• _PROBLEM REQUIREMENTS_:
Write out each record below exactly as it appears, with no pictures.

(Stored data)
____

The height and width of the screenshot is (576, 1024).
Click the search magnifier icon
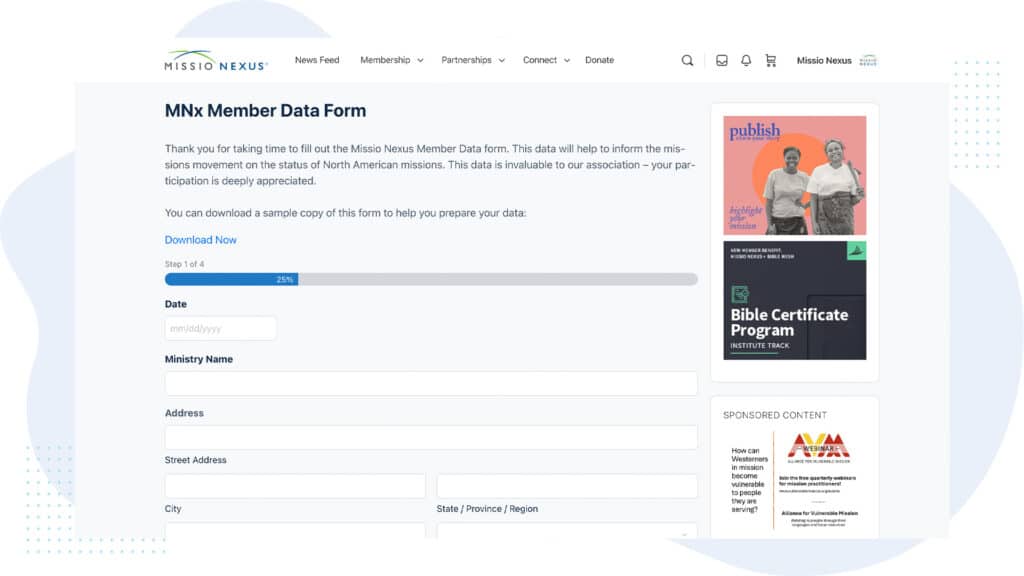pos(687,60)
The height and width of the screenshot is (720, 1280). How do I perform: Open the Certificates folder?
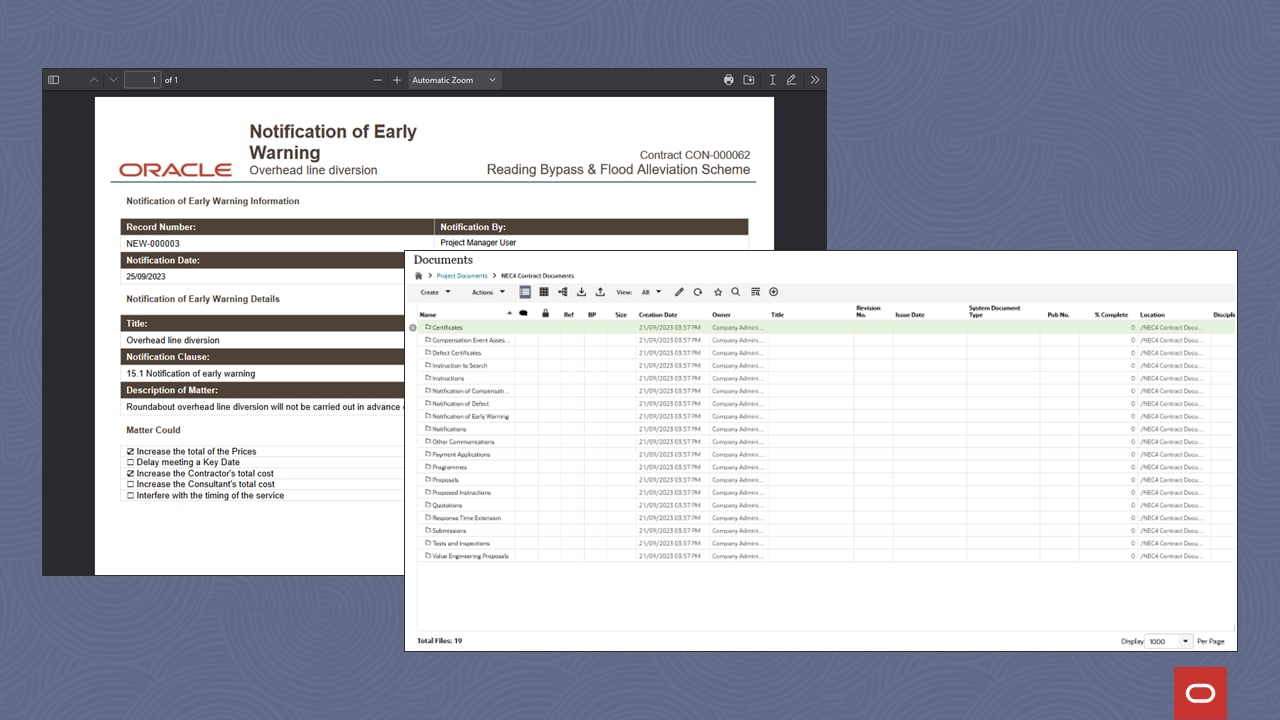pyautogui.click(x=446, y=327)
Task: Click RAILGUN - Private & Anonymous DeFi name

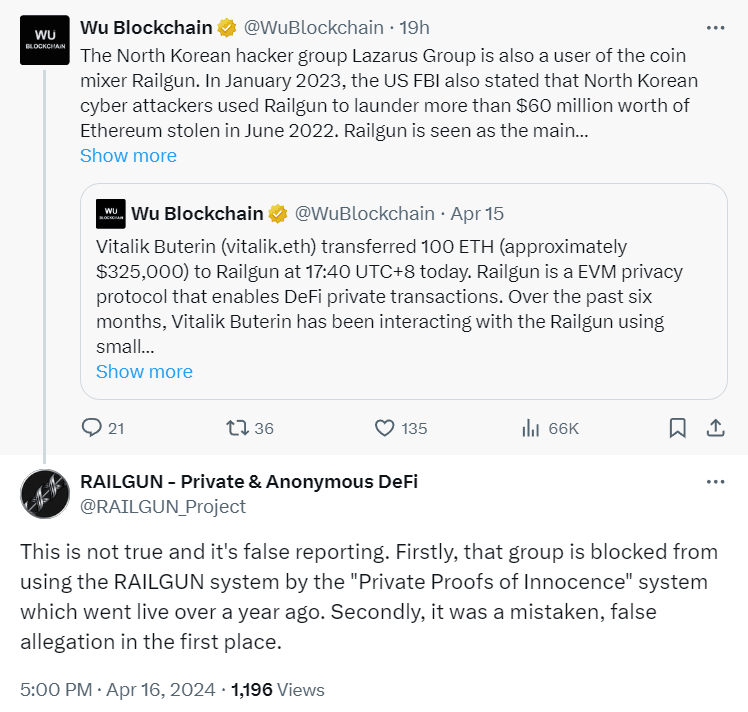Action: [249, 481]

____

• _OUTPUT OF THE TASK_:
The height and width of the screenshot is (576, 1024).
Click the search magnifier icon
pos(687,60)
The height and width of the screenshot is (720, 1280). How do I perform: Open the Certificates folder?
pyautogui.click(x=446, y=327)
Task: Click RAILGUN - Private & Anonymous DeFi name

Action: [249, 481]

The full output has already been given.